Eruptions from below are inevitable, and they are made so by those who sit atop the pile. Our stated policies for keeping the masses free from the taint of Chaos are exactly the policies that make Chaos seem more attractive. As always, we are our own worst enemies.

Speaking of which, Horus is about to board his Stormbird.  The Battle of for the Glory of Terra is about to begin.

------

What Was

You've mentioned before finding it hard to get a handle on what the Warp is and how it works. Are things becoming any clearer for you? And what does it suggest that it was the Emperor who apparently explained how to utilise it to the Astartes in the first place?

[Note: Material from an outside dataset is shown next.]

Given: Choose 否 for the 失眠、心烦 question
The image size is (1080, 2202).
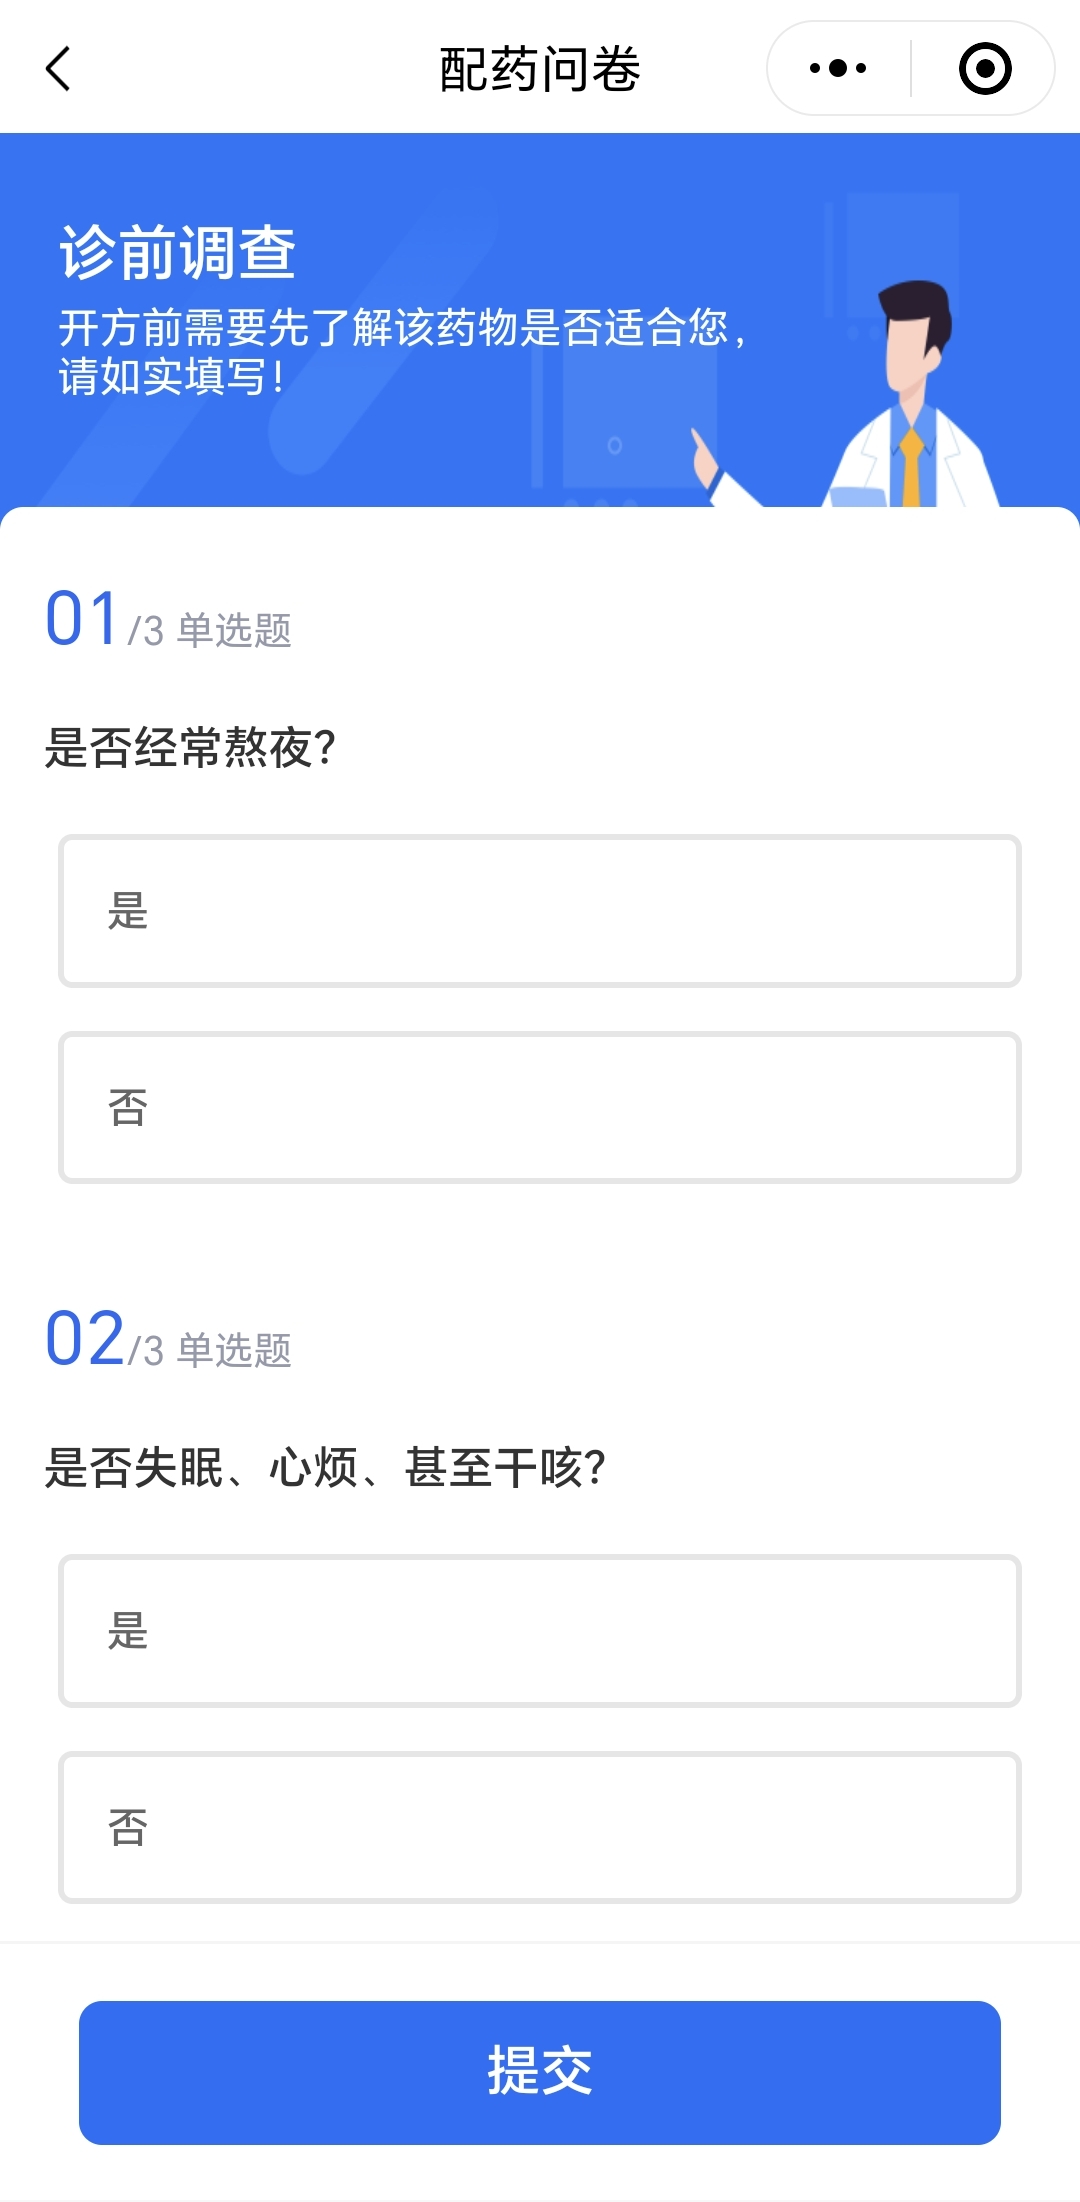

Well, I always assumed it was the Emperor who explained it all.  It's a bit of a paradox, though.  He insists he knows what it's about and that everything's fine, but he's missing from battle so he can study it.  Has he been overtaken by one of the Warp monsters?

Maybe. He's not behaving anything like Jubal, though.

How do you know? He could be crazy as hell back on Terra.

You think the "Warp study" story is just a smokescreen?

Possibly. He might be locked up like they used to do with mad people.

Is the Warp starting to click?

Maybe. Is it basically a wormhole?

Kind of.  Though usually in fiction those tend to have set entrances and exits. And they tend to be faster.

How do you know how fast they're going?

It says it takes weeks or months to get from one system to another.

But that could just be down to the huge distances we're talking about.  Speed is relative.

I'm sure it is. Take it when you're on heroin and you might not even notice.


What Is

This is another chapter in which Abaddon seems increasingly divorced from his depiction in Horus Rising. What's going on with him?

I don't know about that scene. Would Horus really kick him out for killing a remembrancer?

I don't see it.  They've been comrades for centuries.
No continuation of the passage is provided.